Safety | Canada
Combustion Safety Red Flags
A stop-work reference for the moments that should slow the job down immediately.
Built for Canada field work where furnaces, air-source heat pumps, hydronic add-ons, and cold-climate comfort expectations all hit the same crew.
Ticket note prompts
- Write the exact safety condition observed, including rollout status, venting evidence, soot, or ambient CO concerns.
- Document whether the appliance was shut down, tagged, or escalated and who was informed on site.
- Note what instrumented testing or specialist follow-up is still required before the equipment can be considered safe.
Comeback prevention
- Do not leave until the equipment status is clear: isolated, red-tagged, or returned to service with supporting proof.
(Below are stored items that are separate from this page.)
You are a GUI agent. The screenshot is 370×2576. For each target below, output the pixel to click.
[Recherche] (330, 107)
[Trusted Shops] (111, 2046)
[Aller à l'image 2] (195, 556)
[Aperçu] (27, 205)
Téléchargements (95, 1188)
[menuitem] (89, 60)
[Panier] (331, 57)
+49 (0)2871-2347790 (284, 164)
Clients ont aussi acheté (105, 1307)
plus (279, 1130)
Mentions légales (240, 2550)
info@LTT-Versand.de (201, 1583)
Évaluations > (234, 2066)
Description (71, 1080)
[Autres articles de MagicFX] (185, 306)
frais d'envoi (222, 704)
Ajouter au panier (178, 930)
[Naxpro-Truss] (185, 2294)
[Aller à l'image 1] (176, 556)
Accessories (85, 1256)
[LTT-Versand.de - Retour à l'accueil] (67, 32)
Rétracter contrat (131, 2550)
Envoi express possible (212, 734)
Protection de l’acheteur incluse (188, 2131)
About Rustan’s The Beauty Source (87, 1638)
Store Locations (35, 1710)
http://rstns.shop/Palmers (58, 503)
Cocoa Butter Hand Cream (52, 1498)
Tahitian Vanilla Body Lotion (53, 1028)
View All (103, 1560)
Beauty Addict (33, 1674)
- Photograph or record venting and combustion evidence so the next visit does not restart the investigation from memory.
- Confirm the customer understands the safety condition and the required next step.
Stop and escalate conditions
- Repeated rollout trips or visual evidence of flame rollout.
- Vent connectors with corrosion, disconnection, backdrafting, or obvious condensate damage.
- Sooting, delayed ignition, or burner carryover that threatens cabinet wiring or controls.
Field red flags
| What you see | Why it matters | Immediate move |
|---|---|---|
| Rollout switch open | Flame is where it should not be | Do not just reset and leave |
| High ambient CO or flue spillage signs | Occupant safety risk | Shut down and ventilate per procedure |
| Severe rust at burners or vent path | Combustion and vent integrity may be compromised | Full combustion and venting inspection |
What the cheat sheet is not
- It is not a replacement for a combustion analyzer, venting inspection, or manufacturer service procedure.
- It does not authorize bypassing safety devices to keep a unit running for convenience.
- It does not replace local code, utility requirements, or company red-tag policy.